Latent-aware Action Streaming

Updated 10 March 2026

Latent-aware Action Streaming is a framework that leverages temporally-consistent latent representations for sequential prediction and control.
The method streams latent features alongside autoregressive models to decouple core action information from high-dimensional observations, ensuring low-latency inference.
It achieves long-horizon consistency and has been applied successfully in human motion stylization, online action understanding, embodied navigation, and policy transfer.

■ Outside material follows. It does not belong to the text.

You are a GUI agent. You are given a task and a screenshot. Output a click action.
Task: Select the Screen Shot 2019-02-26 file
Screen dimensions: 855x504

Latent-aware Action Streaming is a methodological paradigm in sequential prediction and control that structures action or motion generation around compact, temporally-consistent latent representations, processed incrementally to support real-time responsiveness, efficient adaptation, and long-horizon consistency. This approach has emerged as a unifying framework across human motion stylization (Ren et al., 17 Oct 2025), online action understanding (Yang et al., 2024), navigation in embodied vision-language settings (Fan et al., 4 Mar 2026), and world modeling for policy transfer and adaptation (Gao et al., 24 Mar 2025). The key shared insight is to encode action-relevant transitions or contextual cues into a latent space, and to stream these representations—often in tandem with predictive, autoregressive models—so as to decouple core action information from high-dimensional observations while ensuring efficient, low-latency inference and causality.